Diversity of carbon cycle-linked phyllosphere microorganisms: A key driver of CO2 flux in macrophyte-dominated aquatic systems

Planktonic microorganisms have been recognized as important components in biogeochemical cycling in lakes. However, research into the impact of phyllosphere microorganisms, particularly those involved in carbon cycling, on CO₂ fluxes in macrophyte-dominated lakes within the context of global environmental changes remains scarce. Here, by employing high-throughput sequencing techniques, we experimentally tested how nutrient enrichment, top-down effects of fish and increases in dissolved organic carbon (DOC) affect CO₂ exchange flux at the water-air interface by altering the community structure and functioning of phyllosphere bacteria on macrophytes. We found that our mesocosm ecosystems exhibited a net absorption of CO₂, but nutrient enrichment significantly decreased the absorption ability. Mantel tests and multiple regression modeling also showed that eutrophication-associated parameters (total nitrogen, total phosphorus and ammonium nitrogen), pH, and extinction coefficient were the key drivers influencing abundance of phyllosphere functional microorganisms.
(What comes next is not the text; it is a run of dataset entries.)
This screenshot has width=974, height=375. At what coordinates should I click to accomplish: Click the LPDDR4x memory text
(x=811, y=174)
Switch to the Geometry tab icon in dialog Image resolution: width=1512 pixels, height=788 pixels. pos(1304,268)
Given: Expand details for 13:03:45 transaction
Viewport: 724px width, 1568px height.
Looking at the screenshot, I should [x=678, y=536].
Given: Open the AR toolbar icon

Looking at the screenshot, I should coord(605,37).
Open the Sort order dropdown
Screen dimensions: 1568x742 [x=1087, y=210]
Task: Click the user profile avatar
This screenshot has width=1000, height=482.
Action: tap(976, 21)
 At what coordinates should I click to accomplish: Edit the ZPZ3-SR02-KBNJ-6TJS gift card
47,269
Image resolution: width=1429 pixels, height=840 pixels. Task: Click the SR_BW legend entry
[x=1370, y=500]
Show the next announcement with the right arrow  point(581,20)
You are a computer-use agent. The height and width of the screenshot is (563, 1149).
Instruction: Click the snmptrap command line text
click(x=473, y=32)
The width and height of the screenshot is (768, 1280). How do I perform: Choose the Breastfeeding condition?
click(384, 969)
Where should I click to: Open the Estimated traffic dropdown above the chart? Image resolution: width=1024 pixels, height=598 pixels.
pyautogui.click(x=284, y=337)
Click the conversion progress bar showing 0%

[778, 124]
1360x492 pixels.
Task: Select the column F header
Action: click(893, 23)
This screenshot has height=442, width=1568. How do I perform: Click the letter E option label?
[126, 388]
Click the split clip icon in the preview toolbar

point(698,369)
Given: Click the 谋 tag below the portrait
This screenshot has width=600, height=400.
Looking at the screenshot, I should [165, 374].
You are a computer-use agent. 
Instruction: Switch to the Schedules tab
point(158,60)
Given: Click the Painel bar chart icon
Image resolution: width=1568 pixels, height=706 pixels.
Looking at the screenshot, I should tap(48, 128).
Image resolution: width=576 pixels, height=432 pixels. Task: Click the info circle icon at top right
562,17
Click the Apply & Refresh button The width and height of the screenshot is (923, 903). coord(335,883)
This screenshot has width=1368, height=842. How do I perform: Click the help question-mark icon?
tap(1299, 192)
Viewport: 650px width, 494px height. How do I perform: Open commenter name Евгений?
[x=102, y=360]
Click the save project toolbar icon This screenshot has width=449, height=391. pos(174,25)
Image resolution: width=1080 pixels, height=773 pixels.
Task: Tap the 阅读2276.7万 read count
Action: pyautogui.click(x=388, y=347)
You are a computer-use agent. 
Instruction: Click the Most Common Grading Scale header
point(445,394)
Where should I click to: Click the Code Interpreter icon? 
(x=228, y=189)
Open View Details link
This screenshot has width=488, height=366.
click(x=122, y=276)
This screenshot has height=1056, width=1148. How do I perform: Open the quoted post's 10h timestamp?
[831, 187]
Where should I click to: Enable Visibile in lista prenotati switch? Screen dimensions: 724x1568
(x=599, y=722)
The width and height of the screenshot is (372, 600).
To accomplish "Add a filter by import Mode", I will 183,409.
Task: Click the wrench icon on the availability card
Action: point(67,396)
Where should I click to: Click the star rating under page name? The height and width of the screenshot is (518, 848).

In addition, these experimental treatments significantly altered the composition, diversity and co-occurrence networks of carbon cycling-associated phyllosphere microorganisms, which impacted the CO₂ flux. Structural equation models and linear regression further showed that the Shannon Index of phyllosphere functional microorganisms related to carbon cycling (rather than plant volume inhabited - PVI) had a significant positive impact on CO₂ fixation. This means that environmental changes—especially eutrophication—may hinder carbon sequestration by decreasing the diversity of phyllosphere microorganisms rather than reducing the abundance of submerged macrophytes. This study increases our understanding of carbon cycling processes in aquatic environments from a management perspective by emphasizing the importance of protecting the diversity of phyllosphere microorganisms in macrophyte-dominated lakes.